■ YOUR ASSIGNMENT ■
Scan the lines below and report each one containing "accomplish" by copying it.

Records from a collection
╭──

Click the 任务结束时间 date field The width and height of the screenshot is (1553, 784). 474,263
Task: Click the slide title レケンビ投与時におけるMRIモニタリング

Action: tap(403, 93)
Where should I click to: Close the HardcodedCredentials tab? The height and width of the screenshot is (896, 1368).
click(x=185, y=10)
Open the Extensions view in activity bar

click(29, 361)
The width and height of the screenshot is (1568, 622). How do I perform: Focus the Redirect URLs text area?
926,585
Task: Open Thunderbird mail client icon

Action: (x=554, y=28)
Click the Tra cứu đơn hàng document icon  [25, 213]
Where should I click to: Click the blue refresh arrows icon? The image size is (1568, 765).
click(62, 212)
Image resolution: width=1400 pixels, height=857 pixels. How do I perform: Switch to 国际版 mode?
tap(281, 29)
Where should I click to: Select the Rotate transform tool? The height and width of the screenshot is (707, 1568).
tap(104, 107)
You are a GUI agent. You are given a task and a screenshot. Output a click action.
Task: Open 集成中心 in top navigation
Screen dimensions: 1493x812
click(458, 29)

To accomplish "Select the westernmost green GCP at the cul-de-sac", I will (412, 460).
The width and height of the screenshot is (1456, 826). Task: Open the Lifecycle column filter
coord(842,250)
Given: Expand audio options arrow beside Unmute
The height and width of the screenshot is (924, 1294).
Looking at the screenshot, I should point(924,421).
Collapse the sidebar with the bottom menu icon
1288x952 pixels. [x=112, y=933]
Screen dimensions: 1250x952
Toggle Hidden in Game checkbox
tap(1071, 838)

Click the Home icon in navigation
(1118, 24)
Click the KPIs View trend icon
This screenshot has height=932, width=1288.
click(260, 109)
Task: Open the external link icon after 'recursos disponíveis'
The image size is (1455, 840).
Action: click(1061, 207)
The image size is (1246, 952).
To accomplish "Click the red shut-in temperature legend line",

╰──

■ EXERCISE SOLUTION ■
To accomplish "Select the westernmost green GCP at the cul-de-sac", I will (412, 460).
To accomplish "Click the red shut-in temperature legend line",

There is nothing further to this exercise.